Dröhnend schallte die Musik des Clubs in die VIP-Lounge, ehe die Tür wieder geschlossen wurde. Nur noch das dumpfe Wummern der Bässe erinnerte die kleine Gruppe daran, dass sie sich in einer sich füllenden Diskothek befanden. Das Licht war gedämpft und wurde beinah von den dunkelroten Wänden und dem schwarzen Teppich geschluckt. Der dezent dekorierte Raum verbreitete eine heimische Atmosphäre.
Taluna zupfte an ihrem türkisfarbenen T-Shirt und nippte an ihrem Sektglas. Immer wieder wanderte ihr Blick zu der kleinen Theke, auf der ihr Foto und die Zeitschrift mit dem Artikel über sie lagen. Kathys Party hatte kurz vor zehn Uhr begonnen. Ihre Freundin hatte sich viel Mühe gegeben.
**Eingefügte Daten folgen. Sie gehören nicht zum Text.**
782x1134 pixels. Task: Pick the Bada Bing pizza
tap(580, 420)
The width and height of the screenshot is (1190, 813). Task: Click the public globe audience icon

Sie hatte sogar Ty davon überzeugen können, für Gloria eine Ausnahme in seinem Club zu machen.
„Wenn das jemand mitkriegt, dreh ich euch den Hals um", hatte er nach der Begrüßung der VIP-Gäste gebrummt und Gloria mit zusammengekniffenen Augen angefunkelt.
Diese hatte kokett gelächelt, sich bei Ty untergehakt – der mindestens dreißig Zentimeter größer und wohl auch breiter als sie war – und mit lieber Stimme geflötet: „Keine Sorge Ty. Außerdem kannst du mich nicht einschüchtern." Sie warf einen verstohlenen Blick in Kathys Richtung, die fröhlich mit Mara plauderte. „Kathy erzählt mir zu viel über deine wirklich liebenswerten Eigenschaften."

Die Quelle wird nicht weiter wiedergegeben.